Bottrop. Der Kunsthistoriker und Barockexperte Dr. Thomas Fusenig untersucht die vier großen Ölgemälde aus der Kapelle der früheren Deutschordens-Kommende Welheim. Sie stammen von unterschiedlichen Künstlern
- Das Hauptbild stammt wohl von Johann Toussijn (1608 -ca. 1660)
- Der kannte Rubens’ Arbeitsweise und malte u.a. auch in Köln
- Gemälde sind wichtige Zeugnisse für die historische Verbindung zwischen Flandern und Westfalen
Thomas Fusenig schüttelt leicht verwundert den Kopf: Dass ein Museum dieser Region Bilder dieser Größe aus dem 17. Jahrhundert und dazu aus dem niederländisch-westfälischen Kulturkreis aus dem Haus haben wollte, ist für den Kunsthistoriker mit dem Forschungsschwerpunkt Barockmalerei nicht nachvollziehbar.
Jetzt besuchte der Experte die Kulturkirche Heilig Kreuz, in der die Altargemälde aus der Kapelle der ehemaligen Deutschordens-Kommende Welheim als Dauerleihgabe des Kunstmuseums Recklinghausen derzeit hängen.

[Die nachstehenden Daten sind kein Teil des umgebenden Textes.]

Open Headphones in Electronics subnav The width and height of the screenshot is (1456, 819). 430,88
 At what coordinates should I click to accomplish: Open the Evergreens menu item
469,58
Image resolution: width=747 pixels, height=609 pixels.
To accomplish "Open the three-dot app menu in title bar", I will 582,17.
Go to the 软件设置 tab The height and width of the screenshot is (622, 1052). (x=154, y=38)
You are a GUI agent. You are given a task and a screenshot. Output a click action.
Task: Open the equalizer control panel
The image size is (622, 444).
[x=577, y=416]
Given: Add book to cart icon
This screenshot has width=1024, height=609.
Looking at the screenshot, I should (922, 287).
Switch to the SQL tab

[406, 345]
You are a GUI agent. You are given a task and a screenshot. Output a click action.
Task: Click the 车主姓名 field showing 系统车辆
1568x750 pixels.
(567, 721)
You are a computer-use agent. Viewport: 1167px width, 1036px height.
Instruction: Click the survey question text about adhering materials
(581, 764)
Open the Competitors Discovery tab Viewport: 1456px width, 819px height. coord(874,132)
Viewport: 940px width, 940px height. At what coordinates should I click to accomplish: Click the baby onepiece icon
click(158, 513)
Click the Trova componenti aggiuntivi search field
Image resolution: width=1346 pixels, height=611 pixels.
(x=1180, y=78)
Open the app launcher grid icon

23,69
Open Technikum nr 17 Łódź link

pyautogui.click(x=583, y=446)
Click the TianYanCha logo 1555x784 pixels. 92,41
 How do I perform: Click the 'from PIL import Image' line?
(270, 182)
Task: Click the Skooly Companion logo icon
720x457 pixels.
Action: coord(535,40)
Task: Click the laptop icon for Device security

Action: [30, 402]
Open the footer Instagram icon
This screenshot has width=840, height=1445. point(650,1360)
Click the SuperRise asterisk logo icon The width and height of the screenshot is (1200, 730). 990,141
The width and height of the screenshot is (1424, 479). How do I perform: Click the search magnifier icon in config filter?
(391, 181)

Zwei Leinwände, darunter das Hauptbild mit der Darstellung der Geburt Christi, sind bereits restauriert. An einer „Beweinung Christi“ wird gerade gearbeitet. Lediglich das vierte Bild, die „Beschneidung Jesu“ hängt noch unrestauriert in der Kirche. Vielleicht dürfte dieses sogar für den Kunsthistoriker am interessantesten sein, da man an dieses - wie an die übrigen Gemälde vor der jüngsten Restaurierung vor einigen Monaten - zuletzt im 19. Jahrhundert Hand angelegt hat.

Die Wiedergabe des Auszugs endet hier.